**WHAT YOU SHOULD DO**
Search the records below for the string "black" and report only the number of lines that contain it.

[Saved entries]
-- Opening Marker --
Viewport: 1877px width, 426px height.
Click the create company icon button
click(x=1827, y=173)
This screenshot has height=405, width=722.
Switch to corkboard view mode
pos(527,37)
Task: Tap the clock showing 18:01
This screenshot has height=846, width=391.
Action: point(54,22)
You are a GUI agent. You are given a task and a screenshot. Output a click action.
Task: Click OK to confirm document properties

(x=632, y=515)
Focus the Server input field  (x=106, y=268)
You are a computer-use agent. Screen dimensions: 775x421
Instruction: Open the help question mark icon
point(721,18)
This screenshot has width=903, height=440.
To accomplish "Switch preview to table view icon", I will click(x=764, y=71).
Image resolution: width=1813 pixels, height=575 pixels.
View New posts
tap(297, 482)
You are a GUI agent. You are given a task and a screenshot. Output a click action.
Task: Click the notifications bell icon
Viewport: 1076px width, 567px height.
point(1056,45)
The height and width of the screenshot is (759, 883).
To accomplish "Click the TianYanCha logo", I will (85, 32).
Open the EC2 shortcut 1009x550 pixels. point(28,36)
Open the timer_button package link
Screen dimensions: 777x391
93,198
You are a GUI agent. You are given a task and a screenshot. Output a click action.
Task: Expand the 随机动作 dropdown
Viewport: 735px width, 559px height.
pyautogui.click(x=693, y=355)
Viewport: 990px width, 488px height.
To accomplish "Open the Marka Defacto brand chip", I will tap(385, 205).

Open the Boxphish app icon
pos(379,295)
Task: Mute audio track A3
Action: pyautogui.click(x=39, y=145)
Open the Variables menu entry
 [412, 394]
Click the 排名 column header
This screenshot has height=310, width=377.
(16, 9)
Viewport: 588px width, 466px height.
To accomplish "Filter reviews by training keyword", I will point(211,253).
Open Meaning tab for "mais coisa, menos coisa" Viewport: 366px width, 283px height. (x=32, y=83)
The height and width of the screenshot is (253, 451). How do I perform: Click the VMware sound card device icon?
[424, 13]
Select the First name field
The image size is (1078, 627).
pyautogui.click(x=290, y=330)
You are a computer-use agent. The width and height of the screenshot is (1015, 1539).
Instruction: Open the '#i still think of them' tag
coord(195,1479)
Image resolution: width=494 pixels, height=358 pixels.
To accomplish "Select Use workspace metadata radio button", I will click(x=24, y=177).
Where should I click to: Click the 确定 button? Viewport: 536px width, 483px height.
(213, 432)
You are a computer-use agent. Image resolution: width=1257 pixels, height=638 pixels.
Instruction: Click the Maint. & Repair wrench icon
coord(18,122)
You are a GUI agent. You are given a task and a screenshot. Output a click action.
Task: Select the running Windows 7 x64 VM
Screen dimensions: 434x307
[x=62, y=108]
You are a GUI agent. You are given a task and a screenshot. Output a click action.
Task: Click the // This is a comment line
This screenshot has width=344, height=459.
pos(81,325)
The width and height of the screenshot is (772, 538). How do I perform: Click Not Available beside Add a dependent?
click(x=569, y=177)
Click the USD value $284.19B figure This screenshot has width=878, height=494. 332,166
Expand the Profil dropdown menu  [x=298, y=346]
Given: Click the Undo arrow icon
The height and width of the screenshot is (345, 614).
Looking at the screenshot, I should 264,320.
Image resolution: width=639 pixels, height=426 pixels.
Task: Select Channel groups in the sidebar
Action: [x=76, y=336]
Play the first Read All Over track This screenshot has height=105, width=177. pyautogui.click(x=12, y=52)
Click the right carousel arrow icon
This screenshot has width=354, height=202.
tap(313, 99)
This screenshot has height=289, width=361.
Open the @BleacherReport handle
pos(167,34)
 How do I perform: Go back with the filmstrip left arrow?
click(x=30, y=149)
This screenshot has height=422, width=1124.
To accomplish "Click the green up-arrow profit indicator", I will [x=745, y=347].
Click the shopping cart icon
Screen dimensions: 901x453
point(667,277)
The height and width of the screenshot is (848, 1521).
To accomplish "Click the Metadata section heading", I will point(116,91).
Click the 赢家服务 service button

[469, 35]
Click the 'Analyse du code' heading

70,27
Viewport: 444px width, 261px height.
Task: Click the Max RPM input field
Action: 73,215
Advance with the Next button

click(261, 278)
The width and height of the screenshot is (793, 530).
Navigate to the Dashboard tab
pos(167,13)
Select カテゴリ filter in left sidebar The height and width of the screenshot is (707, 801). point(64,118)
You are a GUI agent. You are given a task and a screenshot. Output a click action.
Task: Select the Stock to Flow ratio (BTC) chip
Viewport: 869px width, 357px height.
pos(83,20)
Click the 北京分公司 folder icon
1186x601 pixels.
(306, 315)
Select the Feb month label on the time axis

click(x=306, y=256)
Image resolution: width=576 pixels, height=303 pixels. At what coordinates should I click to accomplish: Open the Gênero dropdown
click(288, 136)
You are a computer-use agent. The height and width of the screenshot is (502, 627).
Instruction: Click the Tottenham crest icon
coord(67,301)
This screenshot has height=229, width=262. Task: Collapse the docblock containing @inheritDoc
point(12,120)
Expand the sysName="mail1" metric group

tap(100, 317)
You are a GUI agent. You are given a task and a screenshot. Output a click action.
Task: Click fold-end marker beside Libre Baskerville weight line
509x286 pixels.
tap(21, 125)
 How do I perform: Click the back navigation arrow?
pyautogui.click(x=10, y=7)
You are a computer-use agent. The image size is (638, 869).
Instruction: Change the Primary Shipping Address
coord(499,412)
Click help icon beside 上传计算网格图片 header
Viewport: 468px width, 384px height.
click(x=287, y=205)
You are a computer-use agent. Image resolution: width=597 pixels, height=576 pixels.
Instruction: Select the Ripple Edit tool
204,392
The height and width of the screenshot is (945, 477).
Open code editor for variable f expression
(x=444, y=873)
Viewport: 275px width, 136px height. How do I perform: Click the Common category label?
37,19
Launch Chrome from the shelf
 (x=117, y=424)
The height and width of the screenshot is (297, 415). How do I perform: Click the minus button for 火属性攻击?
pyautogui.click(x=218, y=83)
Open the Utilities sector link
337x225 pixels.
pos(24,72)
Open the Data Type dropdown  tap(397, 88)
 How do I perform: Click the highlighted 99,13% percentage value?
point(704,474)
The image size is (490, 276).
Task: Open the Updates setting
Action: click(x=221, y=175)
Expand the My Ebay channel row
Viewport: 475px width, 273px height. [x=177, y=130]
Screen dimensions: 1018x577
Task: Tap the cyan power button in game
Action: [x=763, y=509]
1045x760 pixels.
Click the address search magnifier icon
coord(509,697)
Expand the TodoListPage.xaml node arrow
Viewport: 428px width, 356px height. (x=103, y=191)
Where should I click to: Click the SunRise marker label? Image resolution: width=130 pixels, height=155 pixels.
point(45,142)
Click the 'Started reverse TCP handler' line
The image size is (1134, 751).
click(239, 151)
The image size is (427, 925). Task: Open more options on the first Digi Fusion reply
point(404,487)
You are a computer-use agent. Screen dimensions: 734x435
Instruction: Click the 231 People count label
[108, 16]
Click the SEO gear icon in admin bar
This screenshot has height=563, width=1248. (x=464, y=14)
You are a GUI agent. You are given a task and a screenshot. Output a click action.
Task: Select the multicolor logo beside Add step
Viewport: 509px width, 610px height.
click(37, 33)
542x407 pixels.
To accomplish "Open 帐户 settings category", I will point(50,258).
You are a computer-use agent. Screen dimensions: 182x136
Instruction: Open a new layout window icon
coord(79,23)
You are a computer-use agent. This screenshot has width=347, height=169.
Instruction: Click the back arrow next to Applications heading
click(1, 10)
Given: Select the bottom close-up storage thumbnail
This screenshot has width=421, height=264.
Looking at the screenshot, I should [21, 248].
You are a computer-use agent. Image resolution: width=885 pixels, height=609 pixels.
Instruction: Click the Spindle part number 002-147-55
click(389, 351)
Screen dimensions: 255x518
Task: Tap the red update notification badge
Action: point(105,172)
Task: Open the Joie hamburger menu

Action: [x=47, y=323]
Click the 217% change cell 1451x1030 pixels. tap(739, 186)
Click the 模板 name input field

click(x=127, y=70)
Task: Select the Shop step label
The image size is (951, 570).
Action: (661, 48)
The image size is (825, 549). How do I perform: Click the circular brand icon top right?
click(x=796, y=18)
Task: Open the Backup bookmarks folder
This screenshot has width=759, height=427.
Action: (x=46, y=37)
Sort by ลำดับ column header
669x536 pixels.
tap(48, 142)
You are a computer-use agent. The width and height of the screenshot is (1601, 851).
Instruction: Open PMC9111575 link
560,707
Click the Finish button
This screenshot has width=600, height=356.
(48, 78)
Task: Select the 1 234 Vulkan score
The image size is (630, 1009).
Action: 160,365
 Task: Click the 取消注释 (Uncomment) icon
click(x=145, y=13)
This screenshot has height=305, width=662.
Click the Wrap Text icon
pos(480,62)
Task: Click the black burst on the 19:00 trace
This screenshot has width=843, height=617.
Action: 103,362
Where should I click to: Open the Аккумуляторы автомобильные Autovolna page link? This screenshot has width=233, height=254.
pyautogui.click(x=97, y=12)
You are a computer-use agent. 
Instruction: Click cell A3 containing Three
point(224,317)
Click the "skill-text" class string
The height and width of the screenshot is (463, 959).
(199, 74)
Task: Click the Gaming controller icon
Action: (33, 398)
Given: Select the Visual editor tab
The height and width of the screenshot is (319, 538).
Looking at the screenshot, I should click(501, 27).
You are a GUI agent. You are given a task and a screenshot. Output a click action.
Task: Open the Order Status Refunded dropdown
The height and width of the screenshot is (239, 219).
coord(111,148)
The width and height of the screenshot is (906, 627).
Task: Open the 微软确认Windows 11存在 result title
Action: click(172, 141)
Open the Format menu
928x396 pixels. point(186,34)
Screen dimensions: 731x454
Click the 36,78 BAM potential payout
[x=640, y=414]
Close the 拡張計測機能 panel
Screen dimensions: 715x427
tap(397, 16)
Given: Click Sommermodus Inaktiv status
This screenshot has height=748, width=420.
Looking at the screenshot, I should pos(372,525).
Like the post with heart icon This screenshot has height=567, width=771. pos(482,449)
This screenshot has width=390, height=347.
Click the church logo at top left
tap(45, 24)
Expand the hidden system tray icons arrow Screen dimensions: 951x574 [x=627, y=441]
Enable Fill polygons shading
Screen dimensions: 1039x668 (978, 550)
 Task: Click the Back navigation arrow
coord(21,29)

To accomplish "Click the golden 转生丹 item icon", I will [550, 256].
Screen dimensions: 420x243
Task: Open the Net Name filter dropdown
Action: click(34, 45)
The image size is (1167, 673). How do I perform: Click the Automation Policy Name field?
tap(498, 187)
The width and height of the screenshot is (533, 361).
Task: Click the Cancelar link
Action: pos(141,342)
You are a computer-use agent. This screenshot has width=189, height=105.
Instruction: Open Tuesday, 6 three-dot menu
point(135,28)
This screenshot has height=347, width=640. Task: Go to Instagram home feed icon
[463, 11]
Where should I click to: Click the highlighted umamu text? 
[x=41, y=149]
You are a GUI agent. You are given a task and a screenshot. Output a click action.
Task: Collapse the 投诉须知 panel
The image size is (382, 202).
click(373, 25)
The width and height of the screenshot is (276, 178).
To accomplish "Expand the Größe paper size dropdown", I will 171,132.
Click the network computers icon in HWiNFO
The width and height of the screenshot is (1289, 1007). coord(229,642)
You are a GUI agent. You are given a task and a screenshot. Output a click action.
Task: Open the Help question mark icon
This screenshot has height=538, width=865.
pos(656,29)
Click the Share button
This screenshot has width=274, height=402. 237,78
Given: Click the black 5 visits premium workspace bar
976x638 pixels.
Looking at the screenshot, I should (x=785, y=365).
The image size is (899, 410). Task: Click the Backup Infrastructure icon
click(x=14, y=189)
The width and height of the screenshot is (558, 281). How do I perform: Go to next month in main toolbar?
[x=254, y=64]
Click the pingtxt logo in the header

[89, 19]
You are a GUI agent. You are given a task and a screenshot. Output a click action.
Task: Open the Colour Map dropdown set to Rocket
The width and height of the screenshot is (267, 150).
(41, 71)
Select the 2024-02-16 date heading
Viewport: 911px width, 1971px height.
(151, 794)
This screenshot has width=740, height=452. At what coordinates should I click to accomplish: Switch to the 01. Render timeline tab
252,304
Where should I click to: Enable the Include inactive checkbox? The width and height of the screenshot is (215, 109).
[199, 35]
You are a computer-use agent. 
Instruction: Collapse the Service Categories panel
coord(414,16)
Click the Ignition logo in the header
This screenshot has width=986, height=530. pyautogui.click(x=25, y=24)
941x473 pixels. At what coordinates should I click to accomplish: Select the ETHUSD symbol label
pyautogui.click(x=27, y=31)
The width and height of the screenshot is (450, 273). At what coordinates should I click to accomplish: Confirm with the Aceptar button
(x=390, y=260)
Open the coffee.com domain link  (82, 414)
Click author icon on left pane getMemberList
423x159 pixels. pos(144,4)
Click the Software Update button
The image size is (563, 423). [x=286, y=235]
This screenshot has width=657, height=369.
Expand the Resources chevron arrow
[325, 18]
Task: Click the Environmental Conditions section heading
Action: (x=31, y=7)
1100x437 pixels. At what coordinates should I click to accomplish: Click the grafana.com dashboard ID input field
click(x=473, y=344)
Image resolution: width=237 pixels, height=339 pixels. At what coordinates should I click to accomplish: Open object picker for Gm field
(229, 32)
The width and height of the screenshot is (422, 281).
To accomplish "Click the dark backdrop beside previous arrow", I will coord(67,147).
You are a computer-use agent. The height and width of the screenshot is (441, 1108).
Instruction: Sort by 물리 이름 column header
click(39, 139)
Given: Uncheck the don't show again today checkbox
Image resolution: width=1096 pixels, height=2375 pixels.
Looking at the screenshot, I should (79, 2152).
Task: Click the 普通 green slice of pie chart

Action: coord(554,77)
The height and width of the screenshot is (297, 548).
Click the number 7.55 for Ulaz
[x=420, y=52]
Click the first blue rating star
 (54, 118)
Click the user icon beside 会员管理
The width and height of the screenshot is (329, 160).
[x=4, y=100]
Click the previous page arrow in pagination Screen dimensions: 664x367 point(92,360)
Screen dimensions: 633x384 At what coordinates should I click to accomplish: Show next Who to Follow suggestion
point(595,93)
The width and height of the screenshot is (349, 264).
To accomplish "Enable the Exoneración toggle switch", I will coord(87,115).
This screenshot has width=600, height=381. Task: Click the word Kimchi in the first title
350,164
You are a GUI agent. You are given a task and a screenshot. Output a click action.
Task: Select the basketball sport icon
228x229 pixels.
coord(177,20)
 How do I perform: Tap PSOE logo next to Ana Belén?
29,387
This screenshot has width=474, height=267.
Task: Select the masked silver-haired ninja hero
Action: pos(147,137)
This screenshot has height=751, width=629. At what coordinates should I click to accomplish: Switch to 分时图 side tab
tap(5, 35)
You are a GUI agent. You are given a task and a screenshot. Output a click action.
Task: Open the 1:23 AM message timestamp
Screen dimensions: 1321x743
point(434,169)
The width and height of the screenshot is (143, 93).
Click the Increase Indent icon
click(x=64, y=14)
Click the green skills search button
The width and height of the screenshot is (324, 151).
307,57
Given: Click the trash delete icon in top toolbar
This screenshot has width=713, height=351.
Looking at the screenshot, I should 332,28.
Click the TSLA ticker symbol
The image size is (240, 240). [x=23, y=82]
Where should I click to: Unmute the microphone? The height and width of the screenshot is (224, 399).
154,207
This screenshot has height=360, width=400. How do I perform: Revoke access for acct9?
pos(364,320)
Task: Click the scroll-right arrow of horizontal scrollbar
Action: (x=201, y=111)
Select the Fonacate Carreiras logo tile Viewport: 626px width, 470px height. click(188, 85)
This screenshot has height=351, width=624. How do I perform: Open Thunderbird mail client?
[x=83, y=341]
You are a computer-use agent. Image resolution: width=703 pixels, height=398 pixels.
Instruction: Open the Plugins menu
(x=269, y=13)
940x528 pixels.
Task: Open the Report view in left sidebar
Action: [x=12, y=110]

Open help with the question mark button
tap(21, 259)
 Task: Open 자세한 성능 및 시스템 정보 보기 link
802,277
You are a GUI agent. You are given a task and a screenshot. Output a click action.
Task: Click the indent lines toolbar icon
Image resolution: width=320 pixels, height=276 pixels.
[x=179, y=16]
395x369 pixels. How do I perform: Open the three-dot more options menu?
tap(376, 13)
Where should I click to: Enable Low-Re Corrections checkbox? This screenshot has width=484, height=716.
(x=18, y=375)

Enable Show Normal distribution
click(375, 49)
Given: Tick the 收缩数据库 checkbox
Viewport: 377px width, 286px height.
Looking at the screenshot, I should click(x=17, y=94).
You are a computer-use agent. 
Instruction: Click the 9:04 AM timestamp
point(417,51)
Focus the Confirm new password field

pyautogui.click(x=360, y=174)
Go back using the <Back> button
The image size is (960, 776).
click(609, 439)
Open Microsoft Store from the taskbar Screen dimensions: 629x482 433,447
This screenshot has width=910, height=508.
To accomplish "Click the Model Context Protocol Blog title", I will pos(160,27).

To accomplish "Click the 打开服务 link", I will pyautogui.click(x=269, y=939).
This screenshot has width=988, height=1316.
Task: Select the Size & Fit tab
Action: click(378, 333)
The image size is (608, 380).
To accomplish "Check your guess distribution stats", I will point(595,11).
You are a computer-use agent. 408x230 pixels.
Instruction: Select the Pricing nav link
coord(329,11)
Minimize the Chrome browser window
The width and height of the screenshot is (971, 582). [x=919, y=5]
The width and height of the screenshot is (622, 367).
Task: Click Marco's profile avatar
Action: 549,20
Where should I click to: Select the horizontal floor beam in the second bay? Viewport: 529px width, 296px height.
-- Closing Marker --
**FINISHED TASK**
2